The Minsk agreements are deeply flawed and open to wildly different interpretations, which has been capitalised on by Russia. It is important to reiterate exactly what they mean.
There are two Minsk agreements, not just one.
The first “Minsk Protocol” was signed on September 5, 2014. It mainly consisted of a commitment to an immediate ceasefire along the existing line of contact – which Russia never respected. The second Minsk Agreement (Minsk ll) was signed on February 12, 2015. Even after this agreement, Russian-led forces kept fighting and took the town of Debaltseve six days later.
Russia is a party to the Minsk agreements.
The original Minsk signatories are Russia, Ukraine and the Organisation for Security and Cooperation in Europe (OSCE), with mediation by the leaders of France and Germany in the so-called Normandy format. Russia is a protagonist in the war in Ukraine and is fully obliged to follow the deal’s terms. Despite that, however, Russia untruthfully claims not to be a party and only a facilitator. Russia claims that the real agreements are between Ukraine and the so-called “separatists,” who call themselves the Luhansk and Donetsk People’s Republics (LPR and DPR), but are in fact Russian-led, staffed by Russian regular officers, and controlled and supplied by Moscow.
The LPR and DPR are not recognized as legitimate entities under the Minsk agreements.
The signatures of the leaders of the so-called Luhansk and Donetsk Peoples’ Republics were added after they had already been signed by Ukraine, Russia, and the OSCE. Indeed Ukraine would not have signed had their signatures been part of the deal. Russia alone controls the forces occupying parts of eastern Ukraine ((i.e. there are no “separatists” or “rebels”, and there is no “civil war”).
Russia is in violation of the Minsk agreements.
The deals require several actions. Russia has done none of them i.e.:
- a ceasefire – barely respected by the Russian side for more than a few days;
- withdrawal of foreign military forces – Russian regular military officers, intelligence operatives and unmarked “little green men” remain woven into the military forces in eastern Ukraine;
- disbanding of illegal armed groups – the so-called LPR and DPR forces are by any definition “illegal armed groups; and
- returning control of the Ukrainian side of the international border with Russia to Ukraine, all of this under OSCE supervision.

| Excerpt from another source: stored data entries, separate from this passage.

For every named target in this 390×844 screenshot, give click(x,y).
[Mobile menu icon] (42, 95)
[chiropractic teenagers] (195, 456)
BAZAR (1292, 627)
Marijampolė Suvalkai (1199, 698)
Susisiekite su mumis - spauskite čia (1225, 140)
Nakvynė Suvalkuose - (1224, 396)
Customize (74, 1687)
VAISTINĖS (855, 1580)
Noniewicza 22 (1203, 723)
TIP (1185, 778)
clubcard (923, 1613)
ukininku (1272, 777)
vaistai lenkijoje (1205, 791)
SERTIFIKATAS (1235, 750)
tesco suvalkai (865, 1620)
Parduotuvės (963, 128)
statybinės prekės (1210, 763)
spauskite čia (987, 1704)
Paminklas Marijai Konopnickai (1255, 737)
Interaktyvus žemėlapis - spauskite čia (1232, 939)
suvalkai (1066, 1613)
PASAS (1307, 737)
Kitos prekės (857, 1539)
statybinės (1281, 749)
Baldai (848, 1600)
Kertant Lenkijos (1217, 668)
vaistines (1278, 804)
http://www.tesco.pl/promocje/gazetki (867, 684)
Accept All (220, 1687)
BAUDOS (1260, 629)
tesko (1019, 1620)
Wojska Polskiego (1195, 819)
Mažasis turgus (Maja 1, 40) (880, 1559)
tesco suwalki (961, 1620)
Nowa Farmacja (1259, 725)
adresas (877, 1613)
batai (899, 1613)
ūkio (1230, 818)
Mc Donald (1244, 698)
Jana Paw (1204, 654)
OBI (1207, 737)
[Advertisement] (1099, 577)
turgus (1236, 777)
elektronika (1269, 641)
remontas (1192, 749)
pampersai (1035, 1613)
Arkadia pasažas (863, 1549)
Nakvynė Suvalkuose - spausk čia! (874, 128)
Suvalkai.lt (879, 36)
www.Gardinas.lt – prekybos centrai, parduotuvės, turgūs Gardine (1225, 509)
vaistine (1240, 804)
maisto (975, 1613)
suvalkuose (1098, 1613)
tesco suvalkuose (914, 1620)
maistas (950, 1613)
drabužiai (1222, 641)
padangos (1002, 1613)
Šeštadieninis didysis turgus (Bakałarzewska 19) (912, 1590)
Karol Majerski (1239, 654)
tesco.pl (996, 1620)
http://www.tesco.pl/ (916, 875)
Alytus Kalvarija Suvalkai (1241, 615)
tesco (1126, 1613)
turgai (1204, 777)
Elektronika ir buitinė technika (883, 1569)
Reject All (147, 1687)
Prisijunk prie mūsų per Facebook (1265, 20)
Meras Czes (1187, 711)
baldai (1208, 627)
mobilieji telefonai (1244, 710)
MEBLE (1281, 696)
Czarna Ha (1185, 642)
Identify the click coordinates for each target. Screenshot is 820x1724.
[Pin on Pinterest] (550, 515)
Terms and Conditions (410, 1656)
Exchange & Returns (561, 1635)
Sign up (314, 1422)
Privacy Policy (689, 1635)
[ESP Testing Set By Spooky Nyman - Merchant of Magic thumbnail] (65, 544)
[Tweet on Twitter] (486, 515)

Russian-led forces prevent the OSCE from accomplishing its mission in Donbas as spelled out in the Minsk Agreements.
Currently approximately 80% of violations and restrictions come from the Russian-controlled side of the border, and those that occur on the Ukrainian side are largely for safety reasons (e.g., avoiding mined approaches to bridges.)
The US diplomatic role is essential.
Germany and France lead the Normandy Format, which brings Russia and Ukraine to the negotiating table under their leadership. In this format, however, Germany and France treat Russia and Ukraine as bearing equal responsibility for the conflict, even though Russian forces are occupying and fighting inside Ukraine, and Ukraine is acting in self-defence.
This is why the U.S. diplomatic role in Ukraine negotiations is so important. Only the U.S. has the military, political and economic weight to publicly shine a light on and condemn Russia’s military aggression against Ukraine. Germany and France will not do it.
Why does Putin want to use Minsk ll as a basis of further negotiations?
As noted by the Economist, Putin is invoking Minsk ll to sow chaos, not bring peace.
Minsk ll was hastily drafted and contained contradictory provisions and a convoluted series of actions. Provisions relating to “special status” for the districts of Donetsk and Luhansk, local elections, the right to form local militia units and “decentralisation” reforms to the Ukrainian constitution were vague and subject to different interpretation and implementation.
If implemented according to Putin’s interpretation, they would destroy Ukraine as a sovereign country. As critics of Minsk II in and outside Ukraine have pointed out, Russia would be able to destabilise or paralyse the country at any time of its choosing.
If implemented according to Ukraine’s interpretation, they would be unlikely to satisfy Russia’s ambitions. The agreements would not de-escalate tensions and would create instability in the long run.
What needs to happen to secure a just outcome?
The West must not allow Russia to subordinate its neighbour. The West must do two things simultaneously:
- use the resources of diplomacy to obtain a peace that strengthens, rather than jeopardises, Ukraine’s sovereignty; and
- emphasise the costs in the form of sanctions and diplomatic isolation that it will impose, should Russia continue to seek to put Ukraine under Russian control or create chaos.